Tuesday, September 15, 2009

Correlating units from many maps

We reviewed the nomenclature for the existing maps that cover Clark County and correlated those units to the newly-developed Clark County nomenclature based on deposit type, what materials it is composed of, and any age constraints. In cases where the units do not correlate well, we simply added additional units to the Clark County nomenclature to accommodate the existing map’s nomenclature.

The following maps were compiled:
Las Vegas 100k: usgs sim 05-2814
Lake Mead 100k: usgs ofr 07-1010
Mesquite Lake 100k: usgs ofr 06-1035
Ludington, unpublished data
Death Valley ground-water model area, 250k: usgs mf 2381
Colorado, White River, and Death Valley groundwater flow systems, 250k: nbmg m150

This list of units with brief descriptions is the current Clark County nomenclature.

The following correlation diagrams are split by deposit type and show how all the compiled maps correlate to each other and to the new Clark County nomenclature.

Making one map from six: Fun with ArcGIS!

It took a great deal of experimentation to get the final data sets merged and ready to work with. Below are the steps we used to do this.

Downloaded original data.

Checked projection. Is it defined? If not, define it (define projection tool).

Several data sets were in UTM NAD 27. Our final map will be in UTM NAD 83. So, re-projected NAD 27 data sets to NAD 83 (project tool).

Where data extends beyond the county, we clipped it (clip tool). Where data sets overlap, we chose to keep the larger-scale data and clipped the smaller-scale data to it.

Imported the data sets into an sde, creating line and poly feature classes for each map.

Attributes: To each line feature class, we added attribute fields named CC_ltype, orig_OID, orig_ltype, and source. To each polygon feature class, we added attribute fields named CC_surf, CC_rox, orig_OID, orig_unit, and source. Orig_OID, orig_ltype, and orig_unit were populated from the original data as a way to preserve and refer to the original data. CC_surf was populated based on unit correlations. All attribute fields besides the ones listed above were deleted.
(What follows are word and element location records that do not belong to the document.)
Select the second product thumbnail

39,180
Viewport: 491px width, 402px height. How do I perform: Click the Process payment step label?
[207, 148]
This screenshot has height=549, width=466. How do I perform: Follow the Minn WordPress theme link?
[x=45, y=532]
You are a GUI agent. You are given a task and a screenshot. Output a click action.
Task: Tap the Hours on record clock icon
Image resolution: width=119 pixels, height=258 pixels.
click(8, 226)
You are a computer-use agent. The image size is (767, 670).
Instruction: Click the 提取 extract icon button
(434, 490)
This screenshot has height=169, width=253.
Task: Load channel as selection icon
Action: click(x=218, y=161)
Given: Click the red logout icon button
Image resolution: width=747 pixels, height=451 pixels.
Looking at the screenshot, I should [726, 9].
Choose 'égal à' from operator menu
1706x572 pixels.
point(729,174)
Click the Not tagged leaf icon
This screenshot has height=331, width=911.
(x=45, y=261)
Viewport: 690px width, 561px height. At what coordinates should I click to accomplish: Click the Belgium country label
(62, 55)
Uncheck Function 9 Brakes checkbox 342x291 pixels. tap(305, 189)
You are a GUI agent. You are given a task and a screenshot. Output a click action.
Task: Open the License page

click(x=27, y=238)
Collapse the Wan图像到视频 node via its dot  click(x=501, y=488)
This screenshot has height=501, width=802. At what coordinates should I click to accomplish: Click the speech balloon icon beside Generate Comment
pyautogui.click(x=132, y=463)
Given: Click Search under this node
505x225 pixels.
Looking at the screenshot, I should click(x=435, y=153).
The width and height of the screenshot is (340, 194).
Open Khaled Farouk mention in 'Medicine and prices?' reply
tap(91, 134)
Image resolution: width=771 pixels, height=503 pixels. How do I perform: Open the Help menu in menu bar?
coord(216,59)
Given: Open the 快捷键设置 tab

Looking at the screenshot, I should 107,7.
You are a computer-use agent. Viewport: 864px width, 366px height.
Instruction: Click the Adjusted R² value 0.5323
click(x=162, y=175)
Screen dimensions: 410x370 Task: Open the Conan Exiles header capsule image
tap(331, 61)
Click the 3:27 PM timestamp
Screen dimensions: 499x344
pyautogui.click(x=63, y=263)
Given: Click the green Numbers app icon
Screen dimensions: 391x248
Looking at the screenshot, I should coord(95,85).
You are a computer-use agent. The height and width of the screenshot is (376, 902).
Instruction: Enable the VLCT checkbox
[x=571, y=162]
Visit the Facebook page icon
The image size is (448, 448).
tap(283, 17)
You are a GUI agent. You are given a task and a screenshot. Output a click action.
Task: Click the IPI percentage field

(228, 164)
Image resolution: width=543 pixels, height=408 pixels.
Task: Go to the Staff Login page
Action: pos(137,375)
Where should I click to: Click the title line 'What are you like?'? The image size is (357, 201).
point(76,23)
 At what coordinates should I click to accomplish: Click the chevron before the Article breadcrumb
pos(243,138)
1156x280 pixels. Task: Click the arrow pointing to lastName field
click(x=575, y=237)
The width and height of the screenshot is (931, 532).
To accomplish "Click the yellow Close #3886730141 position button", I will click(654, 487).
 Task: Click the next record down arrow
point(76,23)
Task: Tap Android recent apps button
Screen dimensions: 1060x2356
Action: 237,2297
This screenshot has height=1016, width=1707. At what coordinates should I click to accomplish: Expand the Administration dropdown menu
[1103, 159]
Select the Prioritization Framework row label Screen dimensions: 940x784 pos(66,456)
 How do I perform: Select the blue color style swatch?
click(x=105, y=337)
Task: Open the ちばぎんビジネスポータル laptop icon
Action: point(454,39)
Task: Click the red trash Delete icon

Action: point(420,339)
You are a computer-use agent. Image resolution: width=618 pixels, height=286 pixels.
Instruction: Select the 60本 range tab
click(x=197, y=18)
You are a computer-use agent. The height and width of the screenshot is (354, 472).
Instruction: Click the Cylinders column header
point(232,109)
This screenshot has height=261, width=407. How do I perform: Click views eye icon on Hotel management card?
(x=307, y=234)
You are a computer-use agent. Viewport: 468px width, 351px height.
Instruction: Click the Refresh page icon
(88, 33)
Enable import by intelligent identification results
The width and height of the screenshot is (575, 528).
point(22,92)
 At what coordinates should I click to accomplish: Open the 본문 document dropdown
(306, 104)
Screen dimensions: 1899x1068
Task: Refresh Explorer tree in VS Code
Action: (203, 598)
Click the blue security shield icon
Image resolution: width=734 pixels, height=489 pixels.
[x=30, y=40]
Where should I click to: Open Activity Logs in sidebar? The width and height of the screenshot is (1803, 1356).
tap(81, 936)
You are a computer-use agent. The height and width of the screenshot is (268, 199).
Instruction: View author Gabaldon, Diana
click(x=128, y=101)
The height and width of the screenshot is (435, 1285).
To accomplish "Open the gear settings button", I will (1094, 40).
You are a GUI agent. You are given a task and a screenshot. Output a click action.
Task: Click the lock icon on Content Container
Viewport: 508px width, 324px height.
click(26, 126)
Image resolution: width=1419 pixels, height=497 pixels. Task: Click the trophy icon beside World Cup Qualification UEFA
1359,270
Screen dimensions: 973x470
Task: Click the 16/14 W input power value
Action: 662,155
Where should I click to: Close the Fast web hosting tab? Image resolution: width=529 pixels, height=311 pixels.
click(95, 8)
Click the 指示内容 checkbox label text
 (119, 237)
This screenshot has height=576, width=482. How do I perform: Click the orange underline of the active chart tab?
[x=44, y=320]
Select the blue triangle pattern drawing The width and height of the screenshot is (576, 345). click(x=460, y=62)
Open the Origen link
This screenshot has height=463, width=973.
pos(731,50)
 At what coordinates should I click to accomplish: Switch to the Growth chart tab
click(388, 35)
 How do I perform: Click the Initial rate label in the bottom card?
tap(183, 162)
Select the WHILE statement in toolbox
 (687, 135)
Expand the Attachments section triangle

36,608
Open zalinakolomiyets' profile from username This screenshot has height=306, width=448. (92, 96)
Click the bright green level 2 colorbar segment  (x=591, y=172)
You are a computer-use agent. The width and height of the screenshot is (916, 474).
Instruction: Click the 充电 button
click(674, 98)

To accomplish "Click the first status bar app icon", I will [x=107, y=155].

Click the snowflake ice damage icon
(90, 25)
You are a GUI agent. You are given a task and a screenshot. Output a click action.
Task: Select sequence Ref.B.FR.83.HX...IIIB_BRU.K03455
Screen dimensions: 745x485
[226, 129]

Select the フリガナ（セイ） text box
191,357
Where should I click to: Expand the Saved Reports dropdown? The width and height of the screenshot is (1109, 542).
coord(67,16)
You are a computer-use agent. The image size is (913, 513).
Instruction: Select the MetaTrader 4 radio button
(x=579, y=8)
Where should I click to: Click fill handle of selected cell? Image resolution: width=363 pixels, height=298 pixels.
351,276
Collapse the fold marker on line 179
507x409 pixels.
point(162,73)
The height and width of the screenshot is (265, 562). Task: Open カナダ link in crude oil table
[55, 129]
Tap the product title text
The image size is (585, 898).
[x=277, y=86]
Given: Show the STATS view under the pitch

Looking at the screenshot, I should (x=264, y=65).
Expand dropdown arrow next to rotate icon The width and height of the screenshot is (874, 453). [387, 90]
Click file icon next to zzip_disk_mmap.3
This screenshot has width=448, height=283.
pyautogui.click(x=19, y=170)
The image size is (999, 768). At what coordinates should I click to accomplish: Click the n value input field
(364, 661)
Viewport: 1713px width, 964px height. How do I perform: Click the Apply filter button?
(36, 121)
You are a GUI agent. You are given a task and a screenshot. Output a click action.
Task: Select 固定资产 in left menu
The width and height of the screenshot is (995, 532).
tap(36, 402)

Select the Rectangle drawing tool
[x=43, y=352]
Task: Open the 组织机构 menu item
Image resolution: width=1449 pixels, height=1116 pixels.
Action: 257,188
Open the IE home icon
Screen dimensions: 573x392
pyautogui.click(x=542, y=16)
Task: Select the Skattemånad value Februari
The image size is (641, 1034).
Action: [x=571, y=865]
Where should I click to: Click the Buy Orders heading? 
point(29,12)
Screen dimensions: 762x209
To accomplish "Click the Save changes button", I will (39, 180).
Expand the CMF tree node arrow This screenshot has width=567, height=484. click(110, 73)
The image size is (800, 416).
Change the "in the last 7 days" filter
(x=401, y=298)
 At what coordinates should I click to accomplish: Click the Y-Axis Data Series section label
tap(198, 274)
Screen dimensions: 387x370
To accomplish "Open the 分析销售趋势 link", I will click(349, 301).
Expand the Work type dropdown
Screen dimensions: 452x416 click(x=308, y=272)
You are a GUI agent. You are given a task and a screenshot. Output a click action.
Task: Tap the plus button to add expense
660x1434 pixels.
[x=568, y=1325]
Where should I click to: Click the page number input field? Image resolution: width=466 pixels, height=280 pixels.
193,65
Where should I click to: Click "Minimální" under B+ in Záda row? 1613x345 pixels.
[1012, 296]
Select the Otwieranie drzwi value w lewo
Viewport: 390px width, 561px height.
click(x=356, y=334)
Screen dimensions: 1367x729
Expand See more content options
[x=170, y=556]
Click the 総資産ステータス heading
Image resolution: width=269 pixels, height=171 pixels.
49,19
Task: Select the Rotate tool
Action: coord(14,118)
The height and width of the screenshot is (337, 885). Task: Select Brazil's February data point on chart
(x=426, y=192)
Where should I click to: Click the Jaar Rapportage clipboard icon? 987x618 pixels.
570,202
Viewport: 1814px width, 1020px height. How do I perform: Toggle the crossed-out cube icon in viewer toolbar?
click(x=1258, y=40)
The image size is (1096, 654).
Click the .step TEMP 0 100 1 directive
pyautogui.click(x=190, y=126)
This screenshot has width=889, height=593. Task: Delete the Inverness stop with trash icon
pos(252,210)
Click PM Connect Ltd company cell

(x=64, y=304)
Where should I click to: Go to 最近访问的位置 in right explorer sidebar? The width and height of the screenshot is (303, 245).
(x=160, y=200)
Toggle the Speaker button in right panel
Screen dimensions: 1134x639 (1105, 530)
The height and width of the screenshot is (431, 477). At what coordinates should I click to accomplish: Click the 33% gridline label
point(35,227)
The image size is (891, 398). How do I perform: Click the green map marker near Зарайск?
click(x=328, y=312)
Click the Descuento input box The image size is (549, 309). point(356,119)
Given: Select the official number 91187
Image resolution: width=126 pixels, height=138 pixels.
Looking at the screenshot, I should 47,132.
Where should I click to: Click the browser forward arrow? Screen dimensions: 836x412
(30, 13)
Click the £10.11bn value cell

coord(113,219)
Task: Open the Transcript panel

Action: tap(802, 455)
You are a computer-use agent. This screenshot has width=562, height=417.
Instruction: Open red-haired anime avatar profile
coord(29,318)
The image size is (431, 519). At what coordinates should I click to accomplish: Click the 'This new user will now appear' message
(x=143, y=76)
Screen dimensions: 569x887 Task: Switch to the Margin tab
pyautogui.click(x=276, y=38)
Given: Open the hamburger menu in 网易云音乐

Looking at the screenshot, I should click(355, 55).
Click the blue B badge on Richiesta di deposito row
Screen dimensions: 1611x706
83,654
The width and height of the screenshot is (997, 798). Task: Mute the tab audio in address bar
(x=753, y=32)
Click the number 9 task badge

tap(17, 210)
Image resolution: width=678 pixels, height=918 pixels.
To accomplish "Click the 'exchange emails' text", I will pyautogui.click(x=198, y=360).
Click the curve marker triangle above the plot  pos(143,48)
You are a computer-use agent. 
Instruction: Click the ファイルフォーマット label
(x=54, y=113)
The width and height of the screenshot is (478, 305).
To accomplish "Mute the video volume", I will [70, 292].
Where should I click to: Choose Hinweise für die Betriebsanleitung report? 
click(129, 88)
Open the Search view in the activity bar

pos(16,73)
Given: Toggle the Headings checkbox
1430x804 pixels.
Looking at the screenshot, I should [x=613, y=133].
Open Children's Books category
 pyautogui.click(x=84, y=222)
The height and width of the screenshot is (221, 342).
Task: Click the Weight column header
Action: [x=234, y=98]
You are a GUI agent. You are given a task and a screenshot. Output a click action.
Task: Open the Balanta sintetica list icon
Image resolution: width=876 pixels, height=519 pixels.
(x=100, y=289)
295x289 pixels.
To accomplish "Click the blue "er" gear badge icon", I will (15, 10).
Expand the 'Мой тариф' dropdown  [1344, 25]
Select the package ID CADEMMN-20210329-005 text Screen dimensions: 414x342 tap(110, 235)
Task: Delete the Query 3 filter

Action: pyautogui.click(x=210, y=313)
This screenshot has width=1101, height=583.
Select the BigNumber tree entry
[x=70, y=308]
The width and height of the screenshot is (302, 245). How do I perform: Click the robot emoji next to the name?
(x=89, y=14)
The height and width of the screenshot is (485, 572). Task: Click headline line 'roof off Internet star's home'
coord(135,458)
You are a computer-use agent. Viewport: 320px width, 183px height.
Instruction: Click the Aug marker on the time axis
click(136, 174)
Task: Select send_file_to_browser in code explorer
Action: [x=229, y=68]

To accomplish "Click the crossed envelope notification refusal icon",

All of the line feature classes were then merged into one line feature class, and all polygon feature classes into one polygon feature class. The merge tool is pretty straight forward, but behaves in ways I can’t claim to fully understand. Even though all the data sets had the same attribute fields, the merge tool appears to be picky as to the order in which you add data sets that you want to merge. For example, I was unable to merge all of the data sets at one time. I had to merge smaller groups of data sets and then merge the merged groups. I’m not sure why, but it worked.

We are now ready to start adding our own lines and modifying the existing data if needed!